The New Yorker on Lonely Planet


Tony and Mauren

The New Yorker has just published a very lengthy but also very informative article about Tony Wheeler and the present state of travel publishing. I could have done with the trip to Oman, but the background about travel publishing and the changing nature of LP was fascinating. First a couple of exerpts, then the link.
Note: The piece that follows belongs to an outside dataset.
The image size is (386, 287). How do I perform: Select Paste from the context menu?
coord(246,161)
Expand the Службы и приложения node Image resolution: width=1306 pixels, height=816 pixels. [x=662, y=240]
At the same time, however, a number of the company’s authors worry that Lonely Planet itself has begun to manufacture ersatz Lonely Planet guides. As the company has expanded to cover Europe and America, markets already jammed with travel guides, it has been updating many of its guidebooks every two years, which requires that it use more and more contributors for each book—twenty-seven for the forthcoming edition of the United States guide alone. The books’ iconoclastic tone has been muted to cater to richer, fussier sorts of travellers, many of whom, like the Wheelers themselves, fly business class. And Lonely Planet’s original flagship, its “shoestring” series for backpackers, today makes up only three per cent of the company’s sales.

Yet over the years, Wheeler seems to suspect, something essential was lost. “Those vivid colors of the early books,” he said to me, “once they get blended with so many other authors and editors and concerns about what the customer wants, they inevitably become gray and bland. It’s entropy, isn’t it?”

The Wheelers long maintained an implicit non-aggression pact with other countercultural handbooks. But, as Tony Wheeler tells it, in 1984 he noticed that the Moon Travel Handbook’s renowned Indonesia guide was seriously out of date, so he commissioned a book on that country. After Penguin bought a majority stake in Rough Guides, in 1996, Wheeler noticed that Rough Guides were undercutting Lonely Planet’s prices. “So we thought, How can we hit back?” he told me, with a steely grin. “We targeted their twelve or so top-selling guides and produced competitive titles for every one. They stopped being so aggressive on pricing.”

Though sales kept rising, by the late nineties Lonely Planet had begun to falter. The company’s rapid expansion—in 2000 it published eight new series, including “Watching Wildlife” and “City Maps”—was accompanied by constant cash-flow crises. Sixty per cent of the guides weren’t getting to the printer on time.

The morning after the planes hit the World Trade Center, in 2001, the company called an emergency meeting, knowing that travel was about to plummet. A hundred people (nineteen per cent of the workforce) were later laid off, and author salaries were reduced by up to thirty per cent. The company was further buffeted by sars, the terrorist bombing in Bali, the Iraq war, and the threat of avian flu, and it lost money for two and a half years running.